The important and very readable book “Churchill’s Secret War. The British Empire and the ravaging of India during World War II” by Madhusree Mukerjee (Basic Books, New York, 2010) is an account of the "forgotten" World War 2 Bengali Holocaust, the man-made, 1942-1945 Bengal Famine in which 6-7 million Indians were deliberately starved to death by the British under Churchill for strategic reasons in what was one of the greatest atrocities in human history but which has been largely white washed from British history.
Other books have been written about the Bengal Famine Thus N.G. Jog’s “Churchill’s Blind Spot: India” (New Book Company, Bombay, 1944) in referring to this as a Bengali Holocaust was the first to refer to a WW2 atrocity as a “holocaust”. Paul Greenough’s “Prosperity and Misery in Modern Bengal: the Famine of 1943-1944” (Oxford University Press, 1982) is a detailed and definitive account of the WW2 Bengal Famine.
Brilliant Bengali film maker Satyajit Ray’s film "Distant Thunder" is a profoundly moving account of part of this disaster and concludes with an estimate that 5 million Bengalis perished.
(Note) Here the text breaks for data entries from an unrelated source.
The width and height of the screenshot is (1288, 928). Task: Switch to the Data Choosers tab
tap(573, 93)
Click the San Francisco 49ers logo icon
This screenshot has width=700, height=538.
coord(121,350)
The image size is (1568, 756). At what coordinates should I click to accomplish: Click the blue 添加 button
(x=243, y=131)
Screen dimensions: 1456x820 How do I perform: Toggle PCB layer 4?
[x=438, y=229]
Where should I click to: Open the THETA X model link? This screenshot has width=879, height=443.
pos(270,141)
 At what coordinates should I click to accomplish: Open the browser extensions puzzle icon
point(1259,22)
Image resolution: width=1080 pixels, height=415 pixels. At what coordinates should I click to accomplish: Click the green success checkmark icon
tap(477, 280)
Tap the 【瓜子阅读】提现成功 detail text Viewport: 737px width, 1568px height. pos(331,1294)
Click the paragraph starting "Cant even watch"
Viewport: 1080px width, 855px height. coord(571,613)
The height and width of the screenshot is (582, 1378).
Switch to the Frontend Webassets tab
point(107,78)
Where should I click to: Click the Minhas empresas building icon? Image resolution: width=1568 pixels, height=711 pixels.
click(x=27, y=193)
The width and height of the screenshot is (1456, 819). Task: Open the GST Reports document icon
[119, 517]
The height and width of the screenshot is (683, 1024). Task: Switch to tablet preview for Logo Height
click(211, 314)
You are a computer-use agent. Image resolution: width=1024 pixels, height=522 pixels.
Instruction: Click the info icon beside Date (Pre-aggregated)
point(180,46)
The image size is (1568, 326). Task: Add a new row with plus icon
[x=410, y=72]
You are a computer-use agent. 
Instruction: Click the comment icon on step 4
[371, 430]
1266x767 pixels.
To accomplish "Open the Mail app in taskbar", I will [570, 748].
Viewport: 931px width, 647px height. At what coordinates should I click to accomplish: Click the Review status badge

My book “Jane Austen and the Black Hole of British History. Colonial rapacity, holocaust denial and the crisis in biological sustainability” (G.M. Polya, Melbourne, 1998, 2008: http://janeaustenand.blogspot.com/) put the WW2 Bengali Holocaust into a wider context of British racism, imperialism, holocaust commission, holocaust denial and cultural self-deception. My thesis was that history ignored yields history repeated and that ignoring of immense man-made famine disasters in Bengal, notably the 1969-1779 Bengal Famine (10 million dead) and the 1942-1945 Bengal Famine (4 million dead in Bengal, 6-7 million Indians dead in Bengal and contiguous provinces) increases the risk of repetition and specifically, from man-made global warming, sea level rise, increased tropical cyclone intensity and land inundation and salinization through consequent storm surges.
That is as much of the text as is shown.